Michael Sack: Der Einzelhandel braucht eine Perspektive jenseits der 35er Inzidenz

26.02.2021
Michael Sack

Aus dem Bundesland Sachsen kommt ein Vorschlag, dem Handel ein Öffnungsszenario anzubieten, das auch schon bei einer Inzidenz über 35 funktioniert. Der CDU-Vorsitzende Michael Sack erklärt hierzu:

"Der Vorschlag von Ministerpräsident Michael Kretschmer hat Charme: Analog der Regelung bei Frisören könnte auch dem Handel angeboten werden zu öffnen - wenn die Kundinnen und Kunden sich zuvor anmelden und eine verbindliches Zeitfenster für ihren Aufenthalt im Laden buchen.

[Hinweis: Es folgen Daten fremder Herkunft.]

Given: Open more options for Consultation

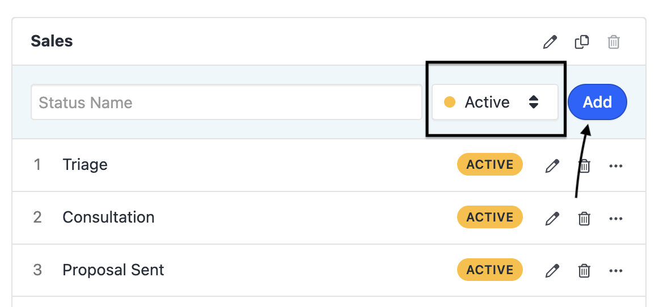Looking at the screenshot, I should pyautogui.click(x=616, y=218).
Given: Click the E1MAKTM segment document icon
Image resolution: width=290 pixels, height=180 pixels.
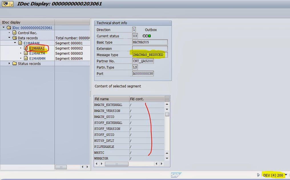Looking at the screenshot, I should [x=26, y=54].
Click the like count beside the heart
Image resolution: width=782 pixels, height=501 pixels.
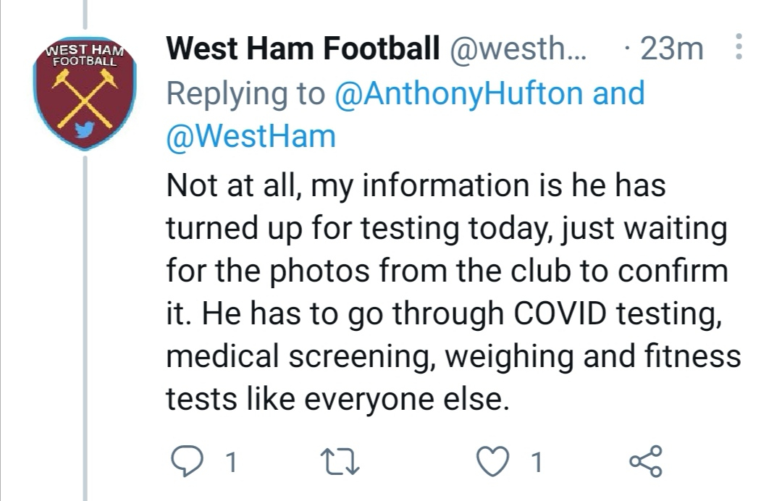coord(537,462)
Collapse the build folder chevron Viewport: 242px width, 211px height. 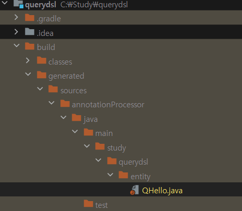pos(17,45)
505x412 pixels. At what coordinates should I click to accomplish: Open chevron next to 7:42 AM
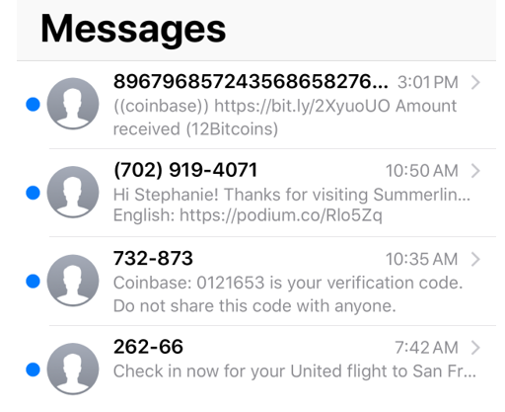[x=475, y=348]
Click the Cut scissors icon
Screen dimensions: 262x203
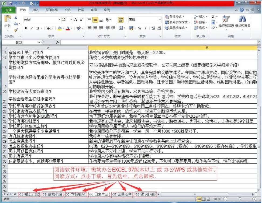(x=16, y=18)
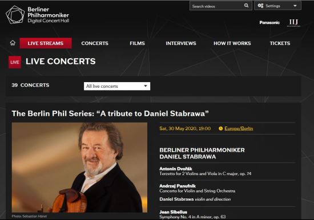Open the LIVE STREAMS tab
This screenshot has height=220, width=314.
(x=46, y=43)
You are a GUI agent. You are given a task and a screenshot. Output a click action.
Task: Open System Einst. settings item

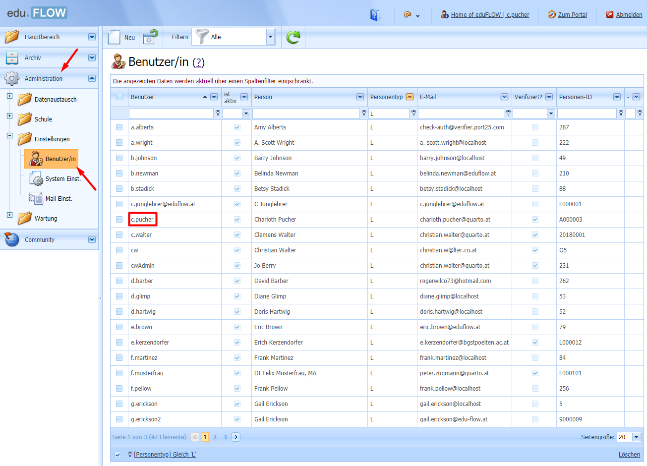click(x=62, y=179)
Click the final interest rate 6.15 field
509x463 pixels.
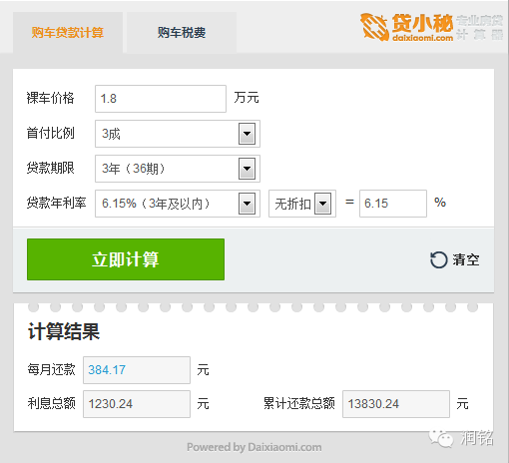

Möglicherweise zusätzlich abgesichert durch einen Corona-Test. Das wäre ein Variante, von der insbesondere die vielen sehr kleinen Einzelhändler profitieren würden, in gleicher Weise wie die Kundinnen und Kunden, denen das persönliche Beratungsgespräch wichtig ist.

Kein Händler soll gezwungen werden, mit einem solchen Szenario arbeiten zu müssen, aber für die Zeit, in der eine absehbar hohe Inzidenz herrscht, kann es für kleine Händler etwas Entlastung bringen. Ich würde mir daher wünschen, wenn diese Szenario zumindest ernsthaft geprüft wird - gegenwärtig ist im Umgang mit der Pandemie auch politische Kreativität gefragt."